* START RECORDS PROVIDED *
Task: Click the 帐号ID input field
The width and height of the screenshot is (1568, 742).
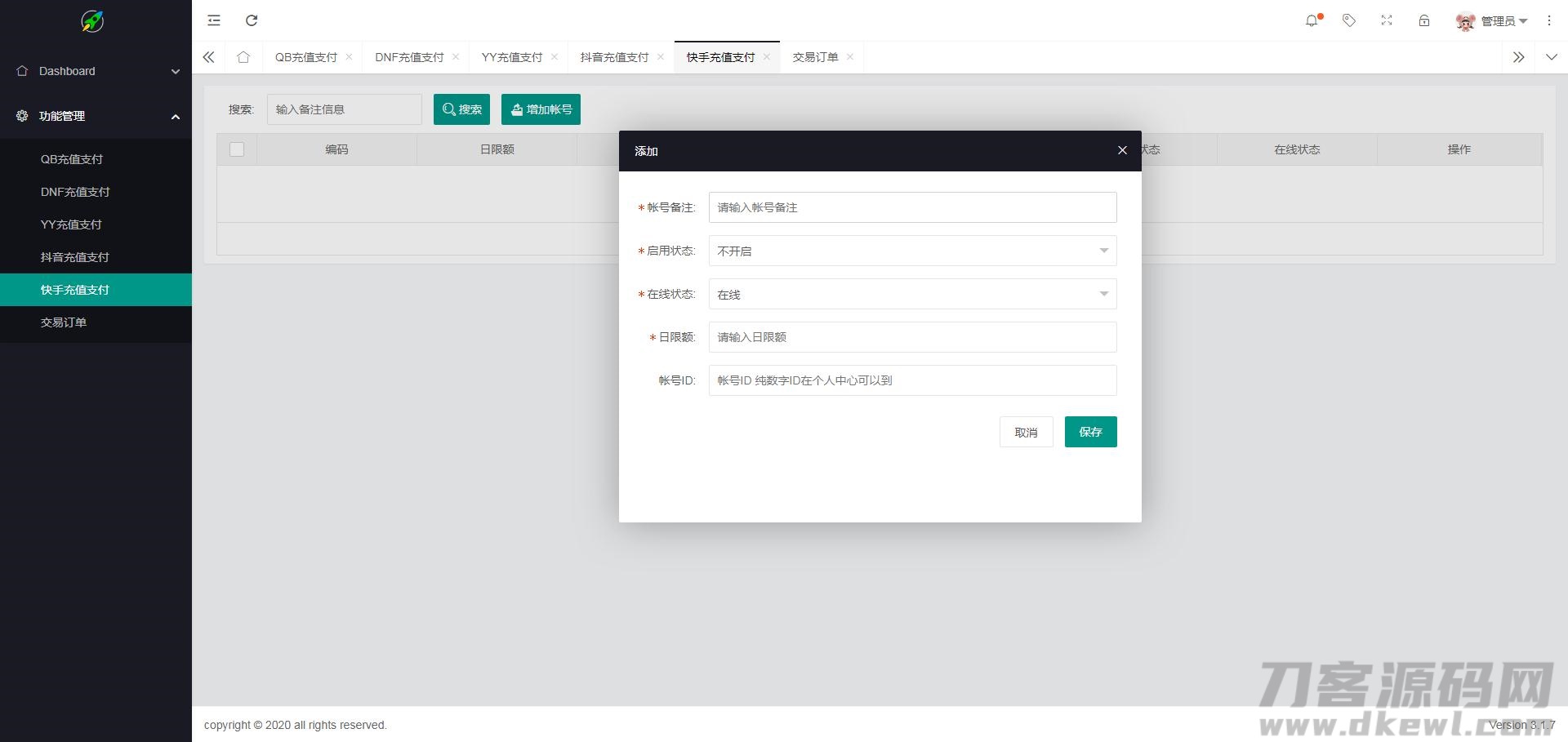Action: [x=912, y=380]
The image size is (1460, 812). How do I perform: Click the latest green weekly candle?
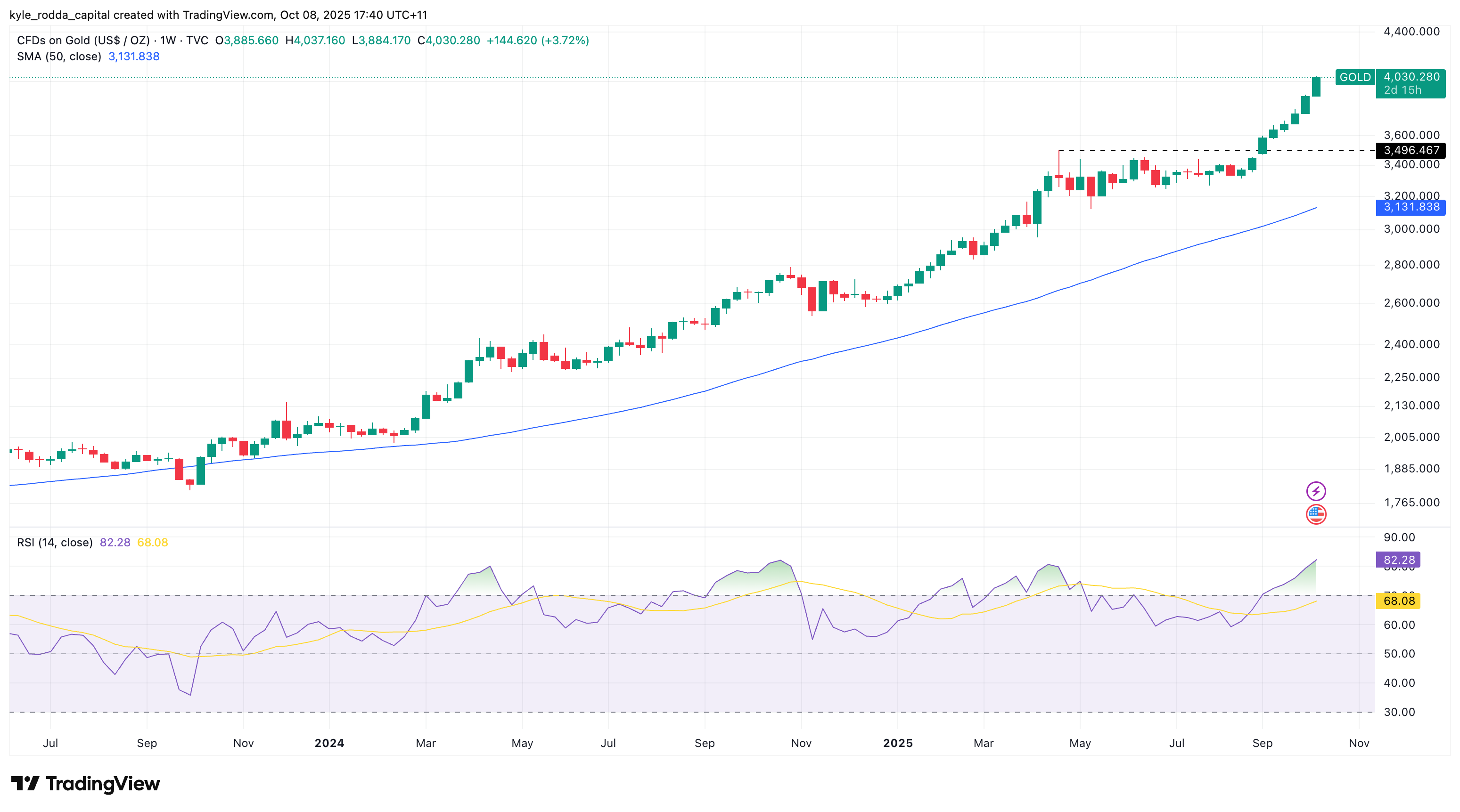[1316, 87]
* END RECORDS PROVIDED *
Echo every one of the rows above verbatim, leaving out the pictures.

ANSWER FOR THE TASK =>
Task: Click the 帐号ID input field
The width and height of the screenshot is (1568, 742).
Action: [x=912, y=380]
The image size is (1460, 812). How do I perform: Click the latest green weekly candle?
[1316, 87]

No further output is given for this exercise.